Tailoring
I needed new pants. The ones I had, I had to unbutton at my desk. They fit, in that they technically went on, but wearing them was getting unbearable.
In Vivant’s tiny dressing room, I awkwardly de-robed, worried any errant movement might sweep open the curtain that was posing for walls and reveal me, in my underwear, to the crowd. I couldn’t get the first pair of pants over my thighs—there’s a funny story here about a friend who is very, very strong, and when he was getting fitted for a suit, sent his measurements to an incredulous tailor who returned a pair of pants for someone else’s body, clothes he literally could not get on. Which is to say it was a surprise, though not completely.
Since I started lifting weights last year, my body has changed—in a “slowly, all at once” sort of way. I have some muscles that weren’t there before. Also, I am bigger, most noticeably in the arms and ass region. I love it—getting strong is the best I’ve ever felt—but it’s also hard not to feel a twinge of sadness when a thing I used to wear regularly no longer works. Having a body is hard!! (Please let me know when I can be a brain suspended in a jar.)
The pants that ended up fitting were also too long, but this was fixable. After an ill-fated attempt to hem them myself (“shorten jeans original hem” YouTube tutorial, 0/5 stars), I took them to an actual tailor. Now, they’re perfect.

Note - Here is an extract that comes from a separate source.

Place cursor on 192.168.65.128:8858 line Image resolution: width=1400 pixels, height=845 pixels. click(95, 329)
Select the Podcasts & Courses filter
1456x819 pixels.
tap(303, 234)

It made me think I should get more things tailored—and I was reminded of this, by Rachel Connolly, on how tailoring makes possibilities out of old clothing, and the patience required to find and perfect an item as a kind of antidote to fast fashion sensibilities. Trading convenience and instant gratification for something better, perhaps—to make things that fit, make things fit me.